Замелькали в глазах лица: набрякшее, тяжелое от слез лицо Уэдла, кукольный, восково-прозрачный лик Кэт, какое-то полустертое лицо Бо, проплыл невесомо гроб, опустилась тяжелая крышка, исчезло такое далекое теперь уже лицо Скарлетт…
Гулко застучал молоток, резанул слух последний крик Кэтрин, послышалось тяжелое сопение могильщика, неприятный скрип и стук опускаемого в яму гроба, дробный, как будто бы от града, стук глины…
Спустя пять минут яма сравнялась с землей, и на этом месте вырос ровный холмик…
Могильщики водрузили деревянный католический крест, а на холмик положили табличку: «Скарлетт О'Хара Гамильтон Кеннеди Батлер»…
Через несколько минут присутствовавшие на похоронах начали потихоньку расходиться…
Ретт, высоко подняв голову, пошел в сторону кладбищенских ворот, подставляя лицо порывам ветра… В его голове все время вертелась одна и та же мысль: «Это я убил ее… Я убил, я, и никто другой… Боже, но почему все так получилось?!..»
Уже у самого выхода его нагнал Уэдл.
Батлер, увидав своего пасынка, посмотрел не на него, а как будто бы сквозь этого человека…
Ретт не хотел разговаривать с ним; теперь Батлеру хотелось одного – полного одиночества…
Поравнявшись с Реттом, первый сын Скарлетт остановился и, вынув из кармана портсигар, вынул две папиросы: одну прикурил сам, другую дал Ретту тот как-то механически взял ее…
Они прикурили и, спрятавшись от ветра под арку ворот, несколько минут помолчали…
– Ретт, – наконец спросил его Уэдл, стряхивая пепел прямо себе на плащ, – Ретт… Я так и не понял, отчего умерла моя мать?..
Ретт, сделав несколько глубоких затяжек, выбросил папиросу и, стараясь не смотреть на Уэдла, очень тихо произнес:
– От одиночества…
Уэдл вопросительно посмотрел на своего отчима и тихо спросил:
– А разве все это время она была одна?..
Ничего не отвечая, Ретт наставил воротник плаща и пошел прочь.
– Значит, как вы утверждаете, это подлинник?
Вопрос повис в воздухе.
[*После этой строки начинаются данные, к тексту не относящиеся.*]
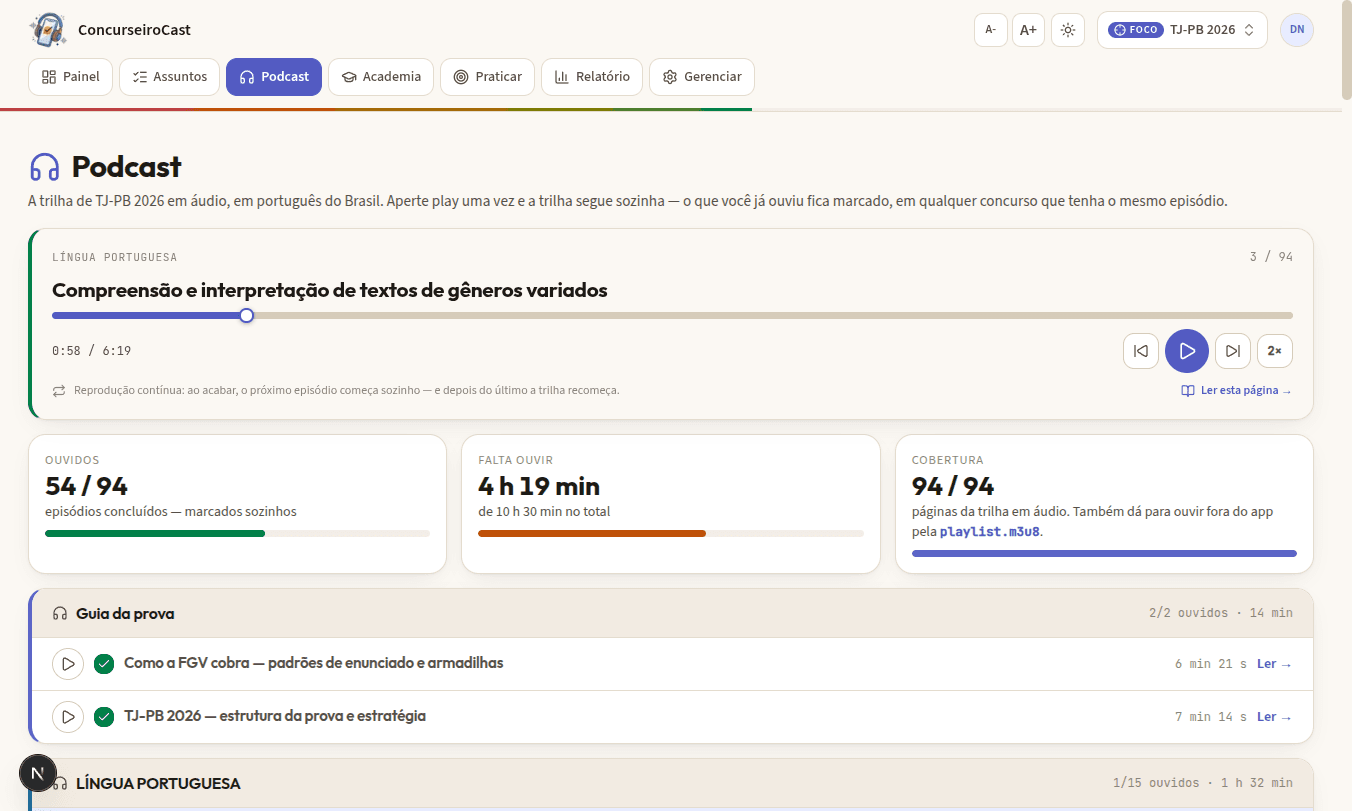Change playback speed with 2× button
This screenshot has height=811, width=1352.
tap(1275, 351)
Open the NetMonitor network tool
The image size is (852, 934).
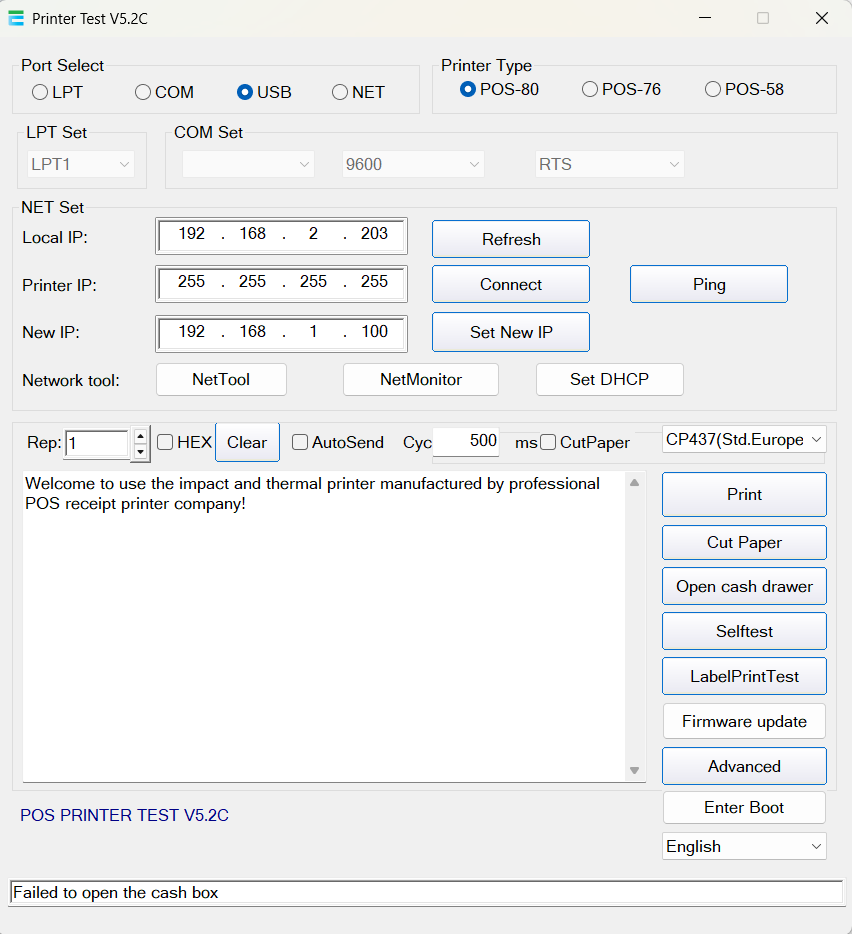click(x=420, y=379)
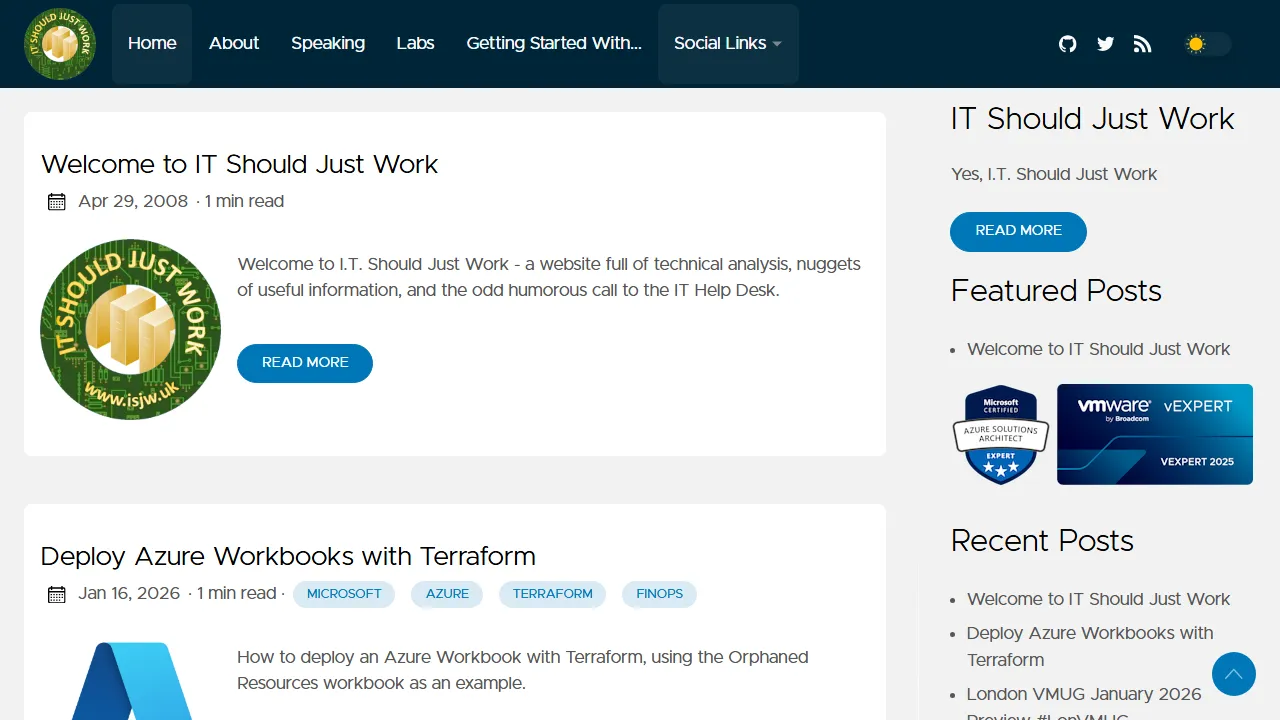Open the Twitter icon in the header
Viewport: 1280px width, 720px height.
1105,44
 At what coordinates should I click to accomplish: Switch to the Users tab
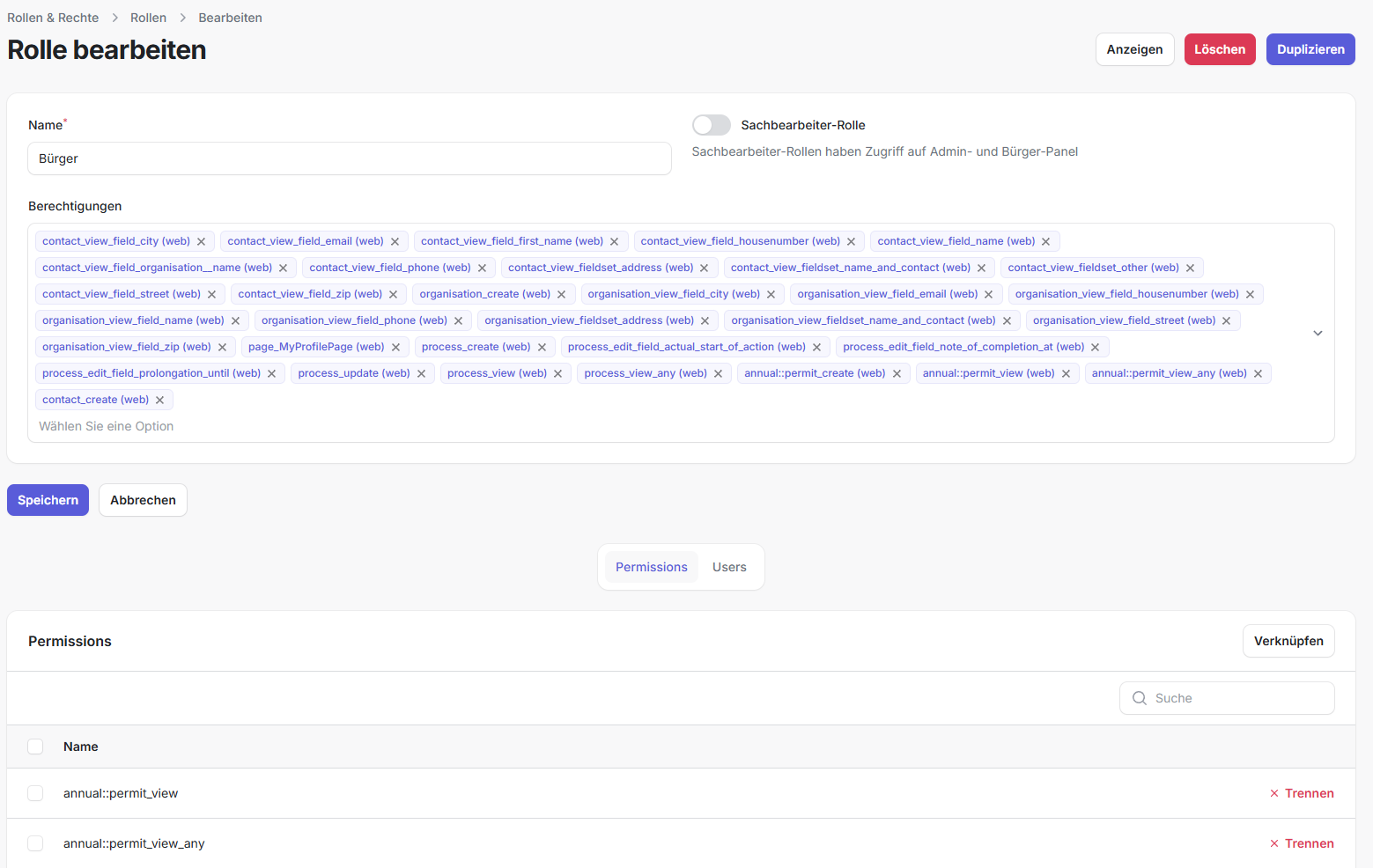click(x=728, y=567)
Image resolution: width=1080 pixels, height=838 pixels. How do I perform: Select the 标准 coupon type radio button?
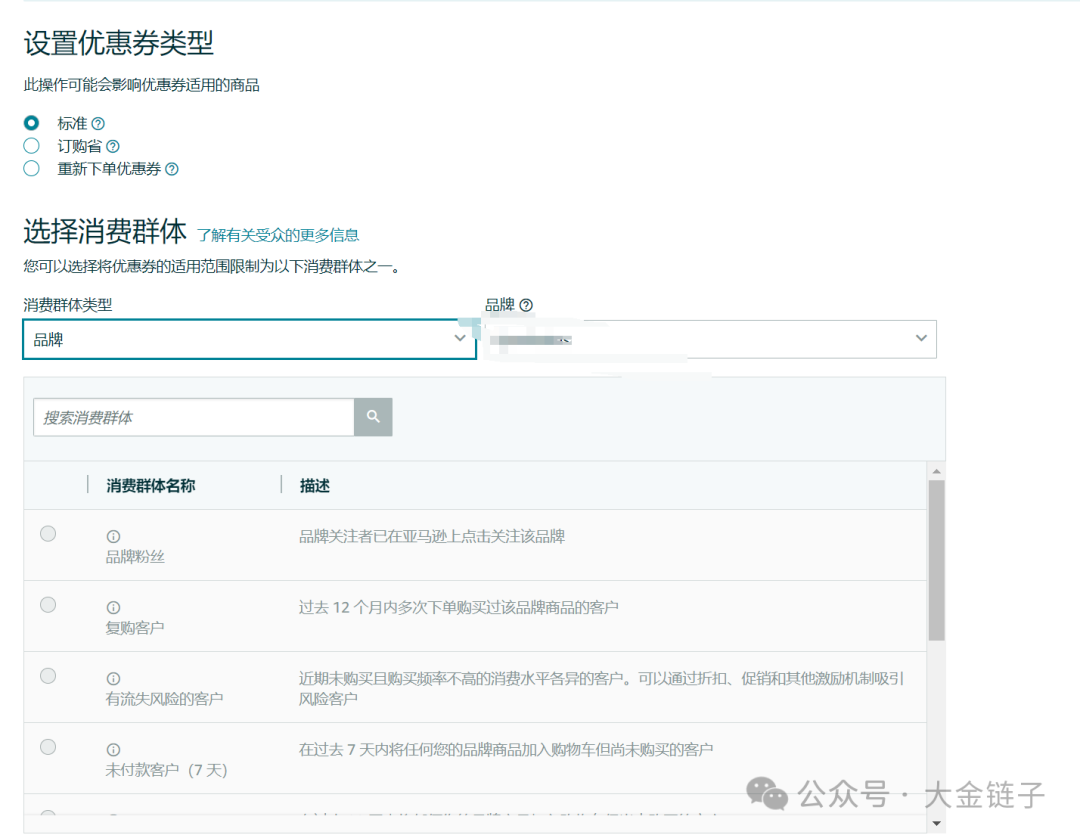point(31,122)
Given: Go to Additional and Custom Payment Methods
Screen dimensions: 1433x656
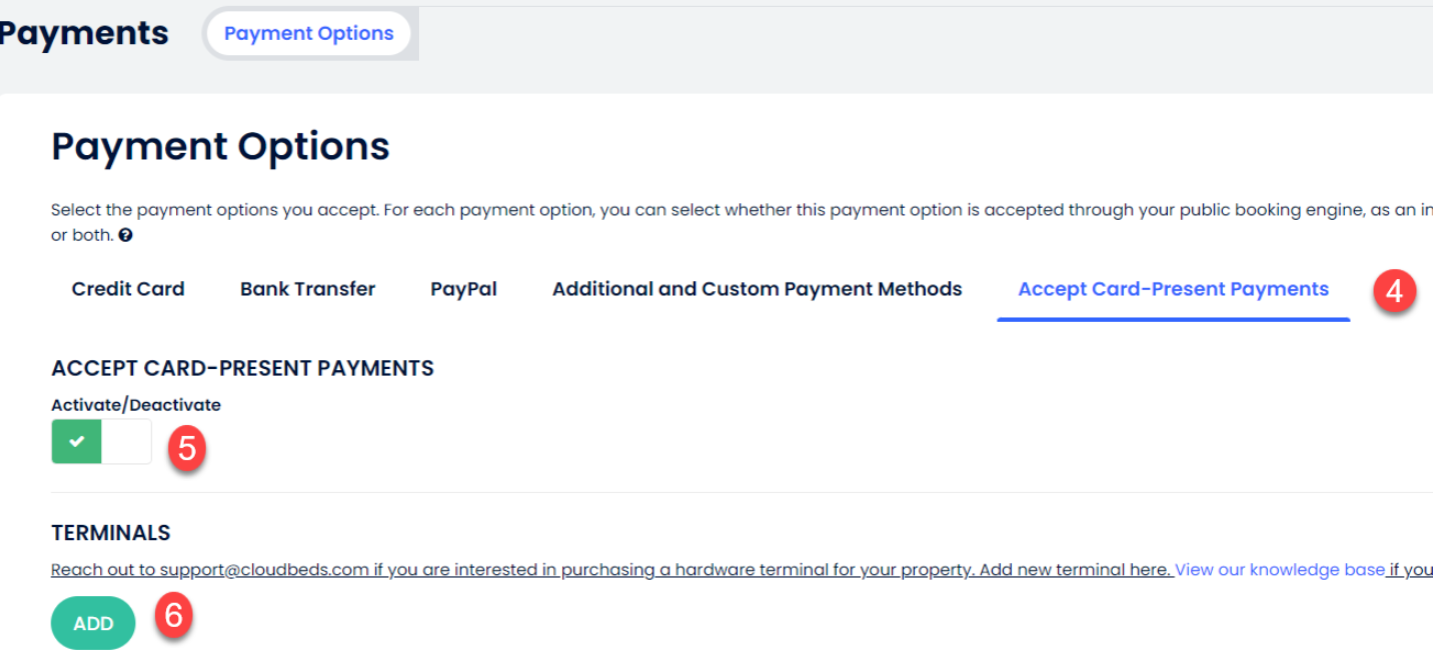Looking at the screenshot, I should [756, 289].
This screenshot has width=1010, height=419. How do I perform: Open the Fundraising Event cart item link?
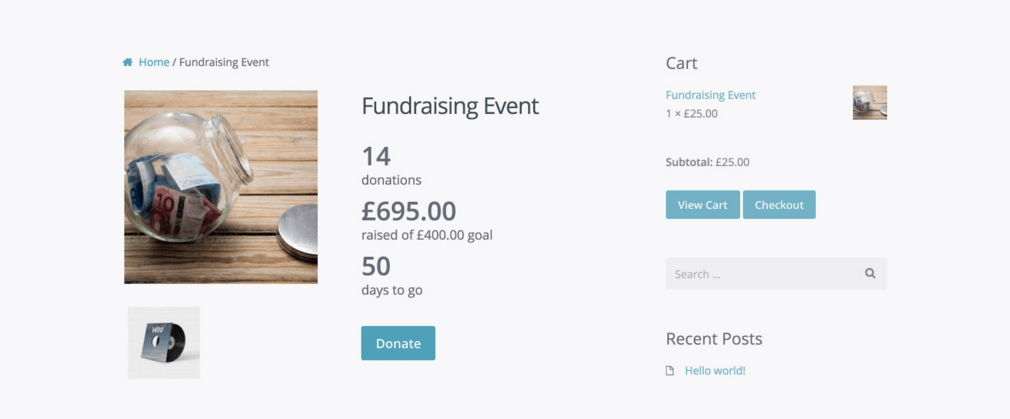pyautogui.click(x=710, y=95)
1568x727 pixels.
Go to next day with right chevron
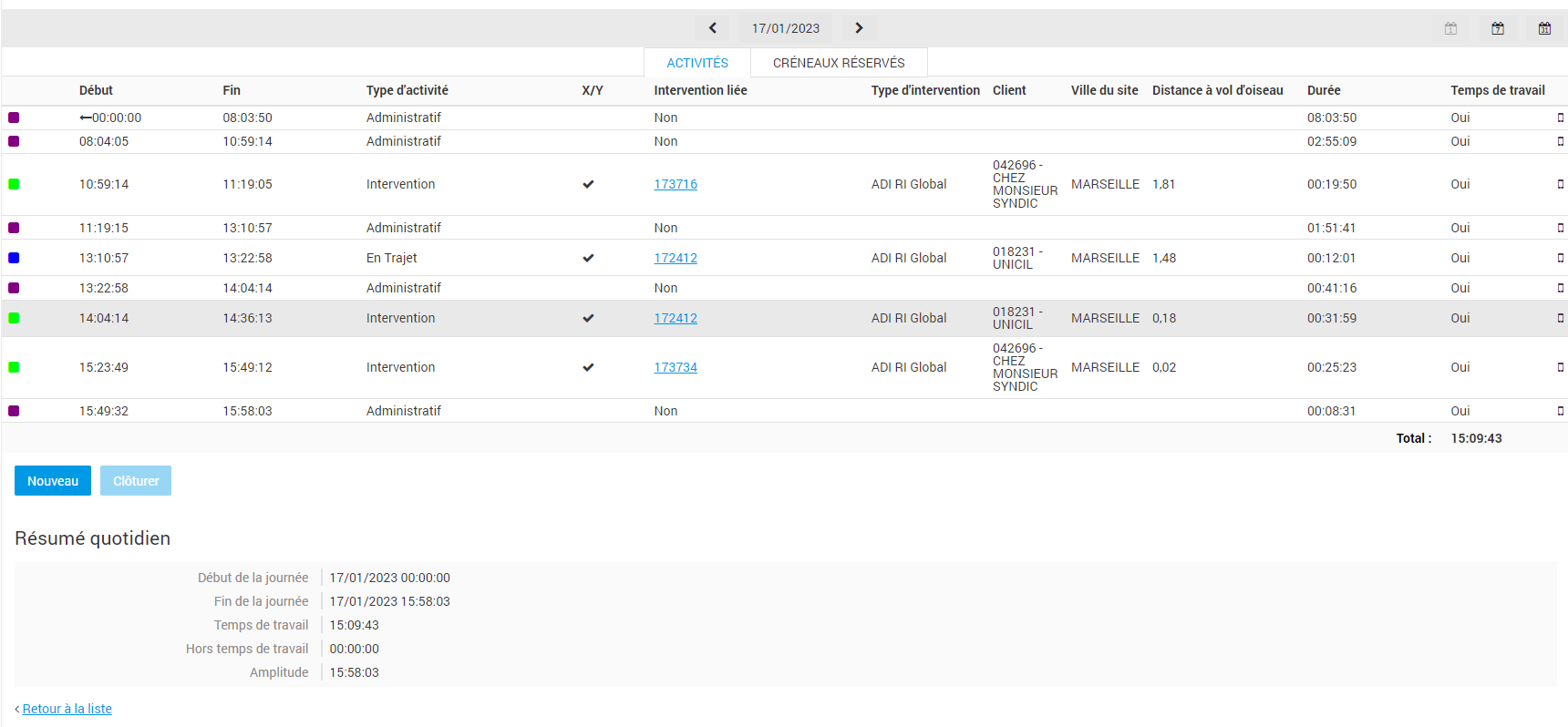click(x=859, y=28)
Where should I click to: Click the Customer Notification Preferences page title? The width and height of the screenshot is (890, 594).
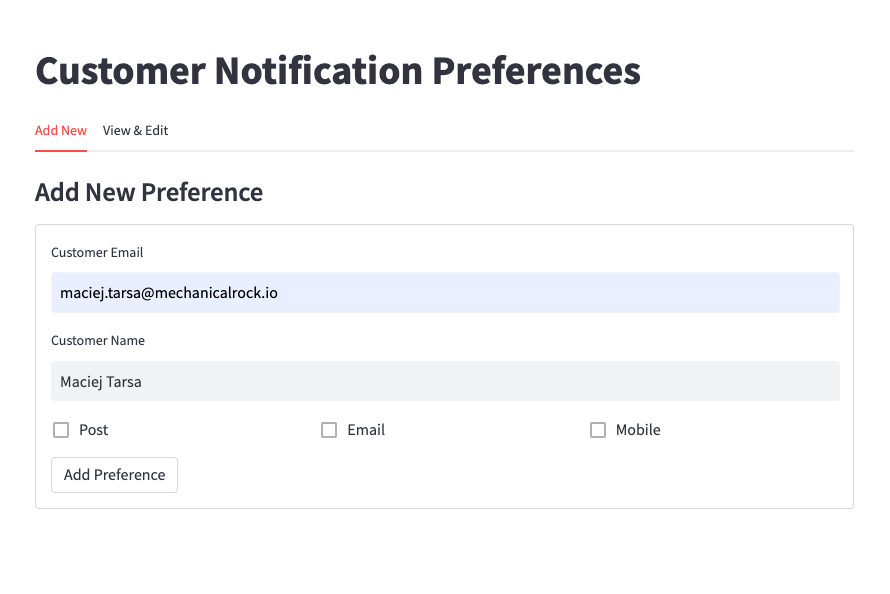tap(338, 71)

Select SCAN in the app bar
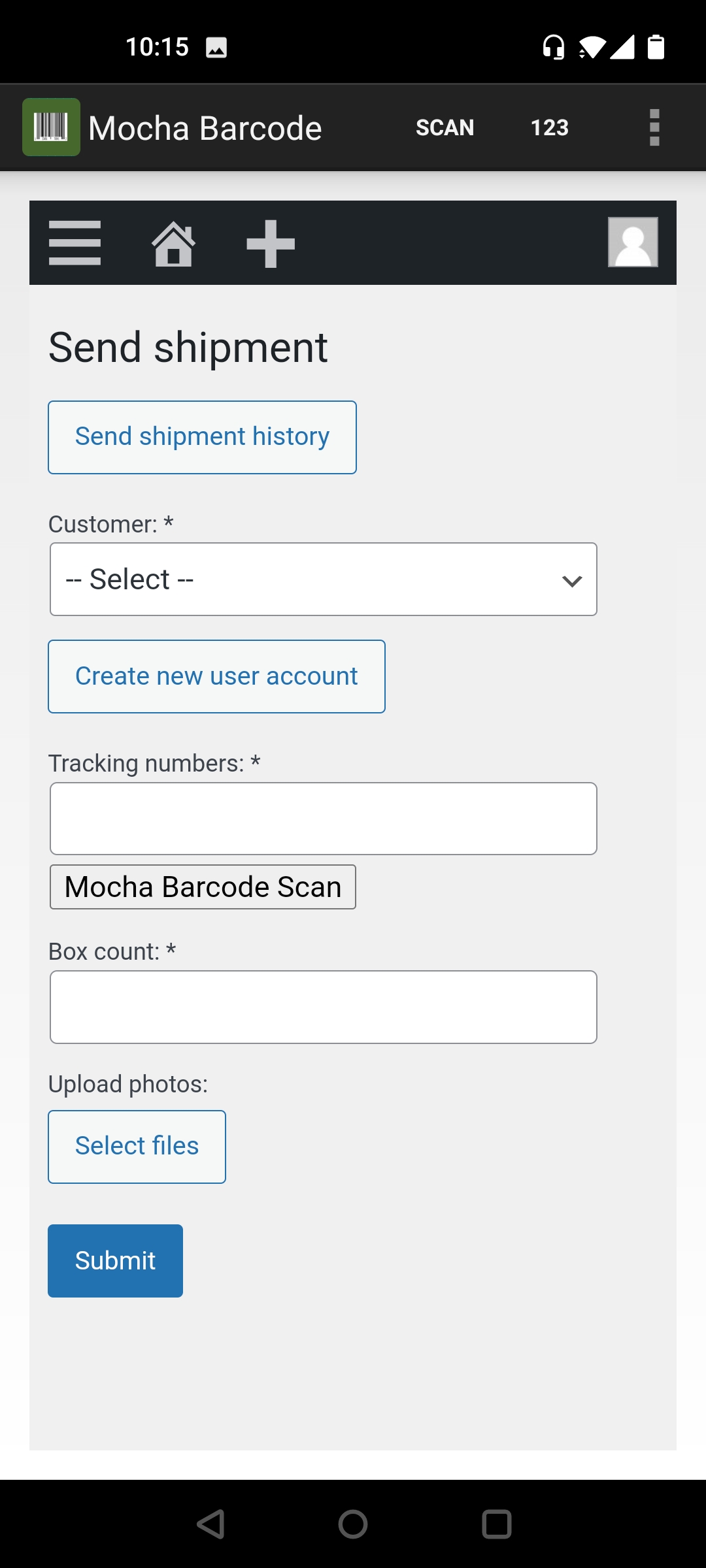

Два довольно молодых человека – продавцы антиквариата, пришедшие к Ретту Батлеру продать картину, промолчали. Ретт поднял голову и выразительно посмотрел на гостей. Те кивнули почти синхронно, однако, Ретту их кивания показались неуверенными.
– Могу вас обрадовать, господа! – сказал Батлер. – И мне кажется, это не подделка! Однако, сейчас посмотрим внимательнее!
Ретт Батлер выдвинул ящик стола, достал оттуда очки в золотой оправе, нацепил их на нос, а затем, вооружившись лупой, стал пристально разглядывать покрытую энергичными мазками поверхность холста.